* begin MATERIAL SHOWN *

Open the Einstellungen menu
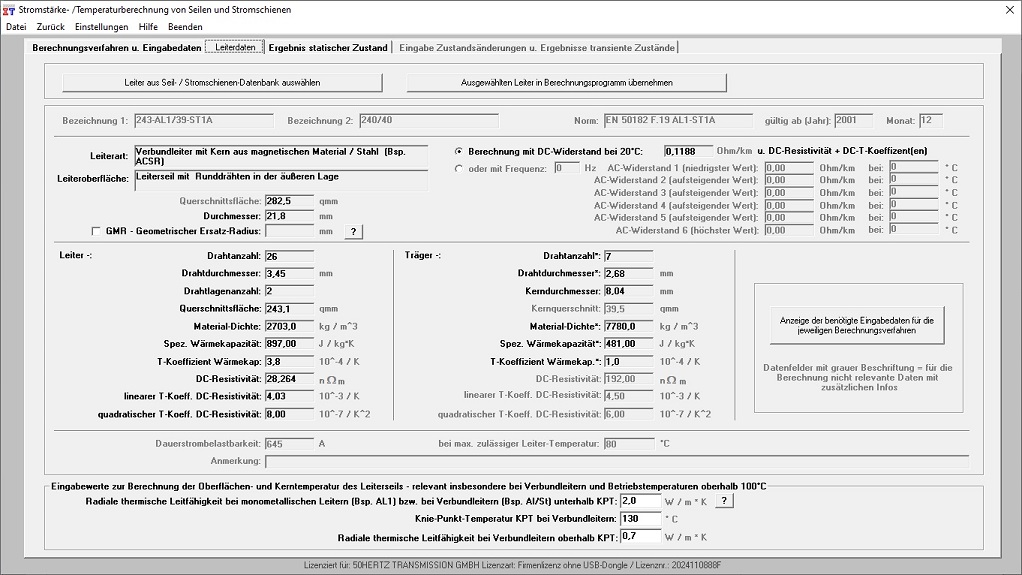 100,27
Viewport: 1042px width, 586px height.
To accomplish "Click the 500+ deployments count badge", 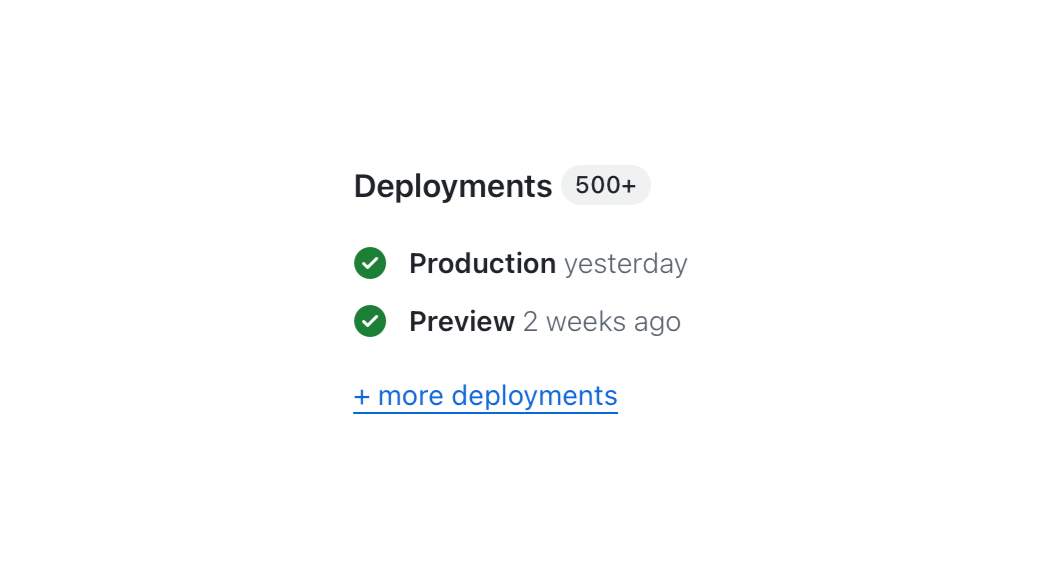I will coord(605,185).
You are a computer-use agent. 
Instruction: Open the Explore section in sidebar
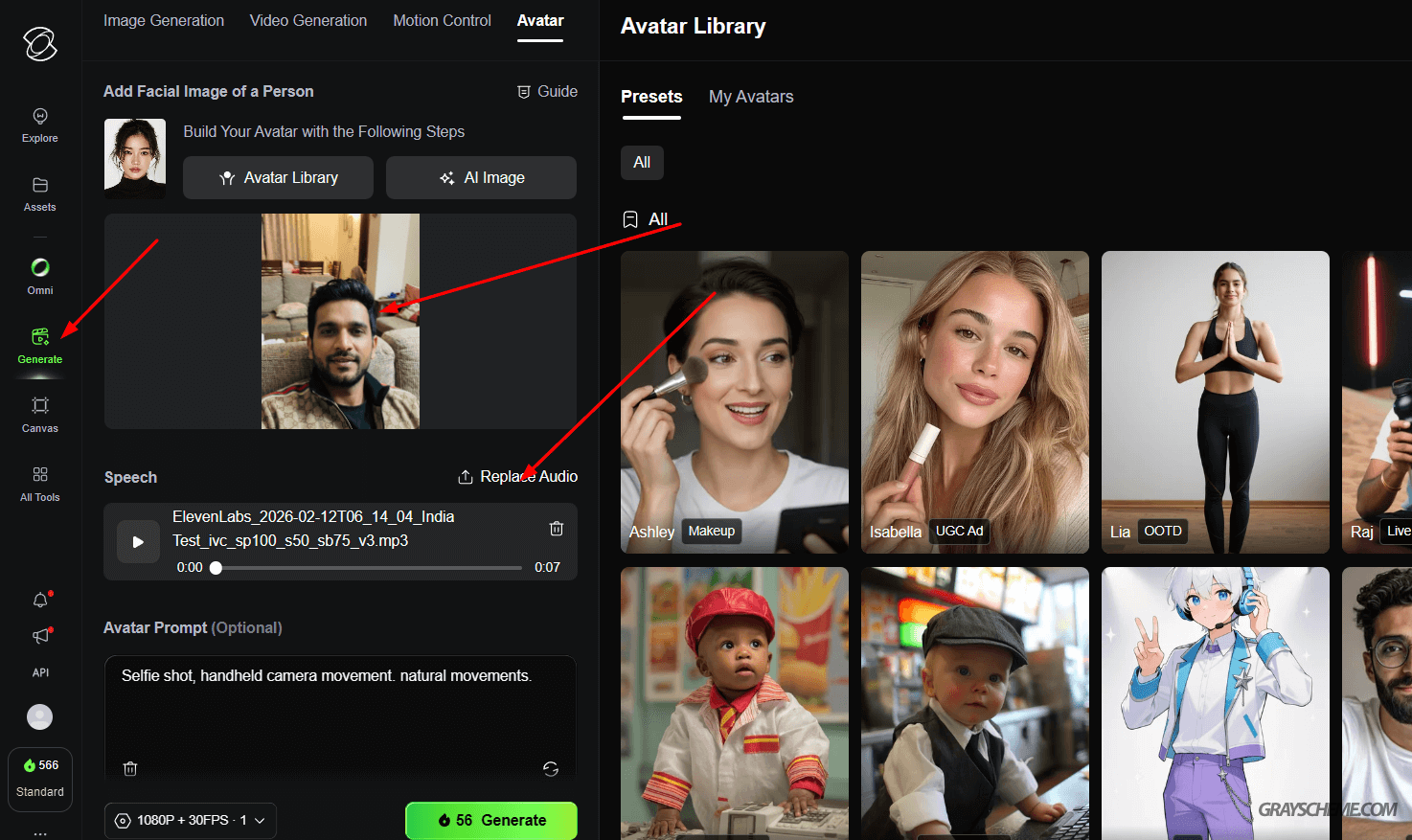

* end MATERIAL SHOWN *

In the listing, starting at the line containing "You are a computer-use agent." and running through the end of the listing, rename "Explore" to "Discover" and give those lines again with nothing else changed. Leave the pictures out of your answer.

- **RESPONSE**
You are a computer-use agent. 
Instruction: Open the Discover section in sidebar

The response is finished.